Pew to Michigan: Legal pot an uncertain revenue source
While recreational marijuana sales in Michigan are expected to initially rocket, a public policy organization is warning that the experiences of other states indicate legal pot is an unpredictable revenue source.
Michigan's House Fiscal Agency estimates annual sales will approach $949 million when the recreational pot market is fully established after 2020. Those sales are expected to bring in $94.9 million from a special 10% tax and $57 million from the 6% sales tax, the Detroit Free Press reported. But investors at this month's Capital Cannabis Conference in Detroit predicted sales far in excess of that.

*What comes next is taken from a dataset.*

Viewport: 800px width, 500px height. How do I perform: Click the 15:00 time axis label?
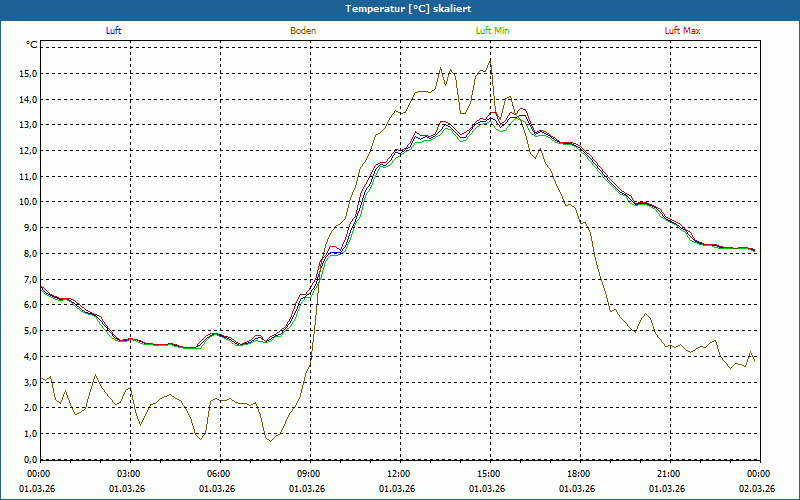tap(488, 474)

"This is a market that in the next few years could easily eclipse $2 billion," said Sat Joshi, chief information officer for Rose Capital, a Connecticut-based investment firm that focuses on the cannabis industry.
Yet a Pew Charitable Trusts study released Aug. 19 says taxes - and the black market - could upset revenue goals.

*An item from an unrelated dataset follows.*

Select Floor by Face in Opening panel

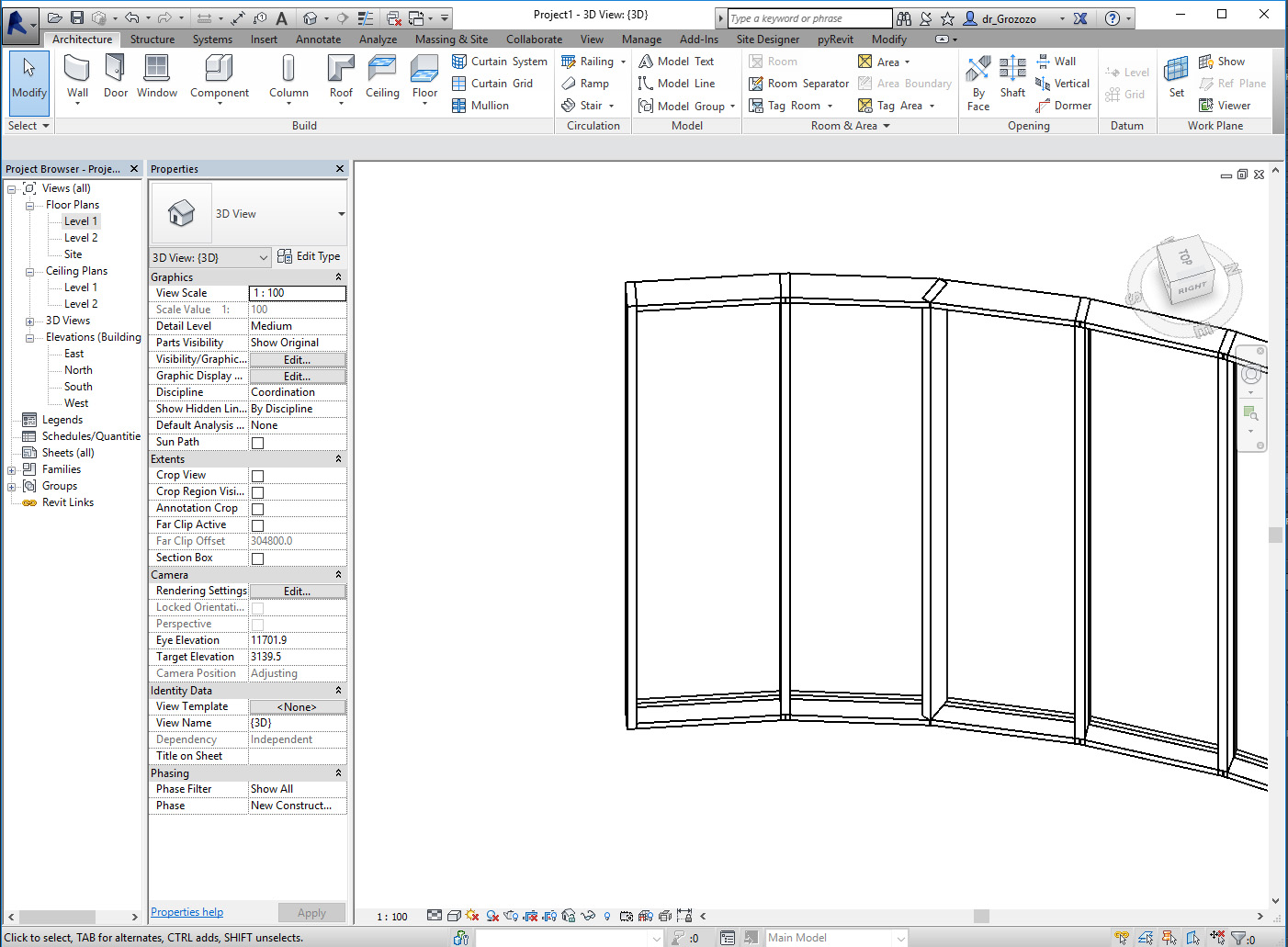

"This is a highly unpredictable revenue source," said Alexandria Zhang, a member of the Pew research team. "Revenues have varied greatly from state to state."
Nevada tax revenues were 40% higher than predicted in the first six months of legal marijuana sales, but California's sales revenues were 45% lower than forecast.
The high taxes in California have allowed the black market in marijuana to thrive, meaning the legal pot market has not met revenue expectations, the Pew study says.
Josh Hovey, a spokesman for the Michigan Cannabis Business Association, said the ballot proposal to legalize marijuana in Michigan deliberately set tax rates low in an effort to avoid that problem.
Growing medical marijuana sales in Michigan indicate the state's recreational market could be robust. The Marijuana Regulatory Agency reports there has been no decline in sales since legal sales began in October and that sales in July totaled $30.1 million.
Tax revenue from recreational sales has already been assigned in the fiscal 2020 budget, according to Jenni Riehle of the state Budget Office.
The first $20 million in the first two years goes to research on the medical benefits of marijuana. The remainder will be split between cities and counties that host marijuana businesses; the school aid fund; the transportation fund to improve roads; further revenue-sharing payments to cities, townships, villages and counties; and the state's general fund.